Belce ÖRÜ
Sabancı Üniversitesi İstanbul Uluslararası Enerji ve İklim Merkezi (IICEC) tarafından düzenlenen geleneksel IICEC Konferansı’nda önemli açıklamalarda bulunan Hazine ve Maliye Bakanı Mehmet Şimşek, Türkiye’nin ekonomik durumu hakkında bilgi verdi. Bakan Şimşek, “Türkiye, yaşlanmadan zenginleşme fırsatını yakalayabilir. Şu anda orta gelir grubunda yer alıyoruz, fakat 1-2 yıl içinde zenginler kulübüne girebiliriz” şeklinde konuştu.
ZENGİNLEŞEN KİM?
Uluslararası Para Fonu (IMF) tarafından 2023 yılı için belirlenen kişi başına milli gelir 13.236 dolar ile Türkiye’nin dünya sıralamasında 72. sırada yer aldığını göstermektedir. Ancak, 2024 yılının tamamında bu rakamın 15.666 dolara yükselebileceği ve Türkiye’nin 5 basamak birden yükselerek 67. sıraya çıkacağı öngörülmektedir. Ne var ki, bu olumlu gelişmelerin vatandaşların günlük yaşamına yansımadığını söylemek mümkündür.

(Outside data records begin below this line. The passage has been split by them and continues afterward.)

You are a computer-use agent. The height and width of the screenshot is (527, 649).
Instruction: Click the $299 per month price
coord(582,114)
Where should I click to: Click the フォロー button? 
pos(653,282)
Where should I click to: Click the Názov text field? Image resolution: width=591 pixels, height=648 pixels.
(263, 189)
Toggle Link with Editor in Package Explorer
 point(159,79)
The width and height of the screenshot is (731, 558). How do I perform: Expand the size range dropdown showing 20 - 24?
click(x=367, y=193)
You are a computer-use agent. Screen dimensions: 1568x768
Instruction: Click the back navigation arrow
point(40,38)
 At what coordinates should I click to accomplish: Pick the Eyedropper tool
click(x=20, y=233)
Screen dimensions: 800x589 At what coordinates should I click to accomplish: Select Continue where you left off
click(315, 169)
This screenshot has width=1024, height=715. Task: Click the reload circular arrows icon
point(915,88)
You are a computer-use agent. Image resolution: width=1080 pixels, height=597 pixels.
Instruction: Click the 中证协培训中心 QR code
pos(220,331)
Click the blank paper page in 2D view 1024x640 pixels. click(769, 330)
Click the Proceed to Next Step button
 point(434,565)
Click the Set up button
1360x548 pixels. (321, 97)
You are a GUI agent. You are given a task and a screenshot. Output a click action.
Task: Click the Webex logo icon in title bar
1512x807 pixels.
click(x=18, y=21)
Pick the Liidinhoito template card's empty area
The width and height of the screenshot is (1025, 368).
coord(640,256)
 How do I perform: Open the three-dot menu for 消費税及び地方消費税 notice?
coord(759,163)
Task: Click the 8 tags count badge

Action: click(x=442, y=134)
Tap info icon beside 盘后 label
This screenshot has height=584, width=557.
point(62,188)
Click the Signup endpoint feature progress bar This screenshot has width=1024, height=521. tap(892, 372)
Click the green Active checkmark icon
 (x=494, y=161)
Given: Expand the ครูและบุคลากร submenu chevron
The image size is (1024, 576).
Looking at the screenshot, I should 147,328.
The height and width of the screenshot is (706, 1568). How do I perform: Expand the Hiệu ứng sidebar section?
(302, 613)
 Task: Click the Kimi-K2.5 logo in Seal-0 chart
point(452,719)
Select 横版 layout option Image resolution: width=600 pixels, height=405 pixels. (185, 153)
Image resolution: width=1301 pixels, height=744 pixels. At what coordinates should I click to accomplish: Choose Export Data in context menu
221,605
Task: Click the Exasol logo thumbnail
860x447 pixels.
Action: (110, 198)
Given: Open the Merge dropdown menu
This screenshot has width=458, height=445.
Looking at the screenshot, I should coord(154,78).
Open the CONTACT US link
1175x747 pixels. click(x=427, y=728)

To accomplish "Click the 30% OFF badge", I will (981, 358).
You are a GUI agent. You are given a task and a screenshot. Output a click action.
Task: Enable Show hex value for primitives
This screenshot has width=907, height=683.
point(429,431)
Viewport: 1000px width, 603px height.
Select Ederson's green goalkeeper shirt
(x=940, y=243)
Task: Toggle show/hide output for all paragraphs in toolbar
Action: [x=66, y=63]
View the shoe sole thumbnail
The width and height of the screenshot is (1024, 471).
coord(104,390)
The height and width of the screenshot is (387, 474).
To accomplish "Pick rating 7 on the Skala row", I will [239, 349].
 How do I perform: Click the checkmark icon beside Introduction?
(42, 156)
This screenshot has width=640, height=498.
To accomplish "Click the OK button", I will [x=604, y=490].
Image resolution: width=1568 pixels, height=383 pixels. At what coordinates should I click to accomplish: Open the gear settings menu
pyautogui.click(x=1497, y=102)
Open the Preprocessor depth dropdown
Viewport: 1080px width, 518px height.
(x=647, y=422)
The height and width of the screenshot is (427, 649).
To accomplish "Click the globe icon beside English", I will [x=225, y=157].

Bu yükselişe rağmen, Türkiye, 2003 yılındaki dünya sıralamasına geri dönecek. Üstelik, ülkede ciddi bir enflasyon ve yaşam pahalılığı sorunları da kendini gösterirken, gelir dağılımındaki adaletsizlik ise giderek artmaktadır. Türkiye İstatistik Kurumu (TÜİK) verilerine göre, 2024 yılında en yüksek eşdeğer hanehalkı kullanılabilir fert gelirine sahip olan yüzde 20’lik grubun toplam gelirden aldığı pay yüzde 48.1 iken, en düşük gelire sahip yüzde 20’lik grubun aldığı pay yalnızca yüzde 6.3’tür. En yüksek gelir grubunun gelirleri son on yılda sadece yüzde 1.6 artarken, 2., 3. ve 4. gelir gruplarındaki kaynakların ise yüzde 1.7 oranında gerilediği gözlemlenmiştir.
Türkiye’de belirli bir kesim, toplam gelirden aldığı payı artırırken, orta gelir grubunun giderek eridiği bir durum söz konusudur. Oysa gerçek bir kalkınma ve refahtan bahsedebilmek için, toplumun geneline yayılan bir zenginleşme sürecinin yaşanması gerekmektedir.
Nüfus Yaşlanırsa Emeklilik Sistemi Felç Olur
Türkiye’deki enflasyon sorunları orta vadede çözüme kavuşsa bile, gelir dağılımındaki adaletsizliklerin toplum üzerinde yarattığı olumsuz etkilerin devam edeceği öngörülmektedir. Maddi imkansızlıklar, gençlerin evlenme ve çocuk sahibi olma kararlarını olumsuz yönde etkilemektedir. 2001 yılında toplam doğurganlık hızı 2.38 çocukken, bu rakam 2023 yılında 1.51 çocuğa gerilemiştir.
Asıl soru ise, şu anda emeklilik sisteminin 16 milyon vatandaşa yeterince destek olamadığı bir ortamda, nüfusun yaşlanması durumunda bu sorunla nasıl başa çıkılacağıdır. Bu konuda kaygılar o kadar yaygın ki; Aile ve Sosyal Hizmetler Bakanlığı bünyesinde, Nüfus Politikaları Kurulu ve Aile Enstitüsü gibi yapılar kurulmuştur.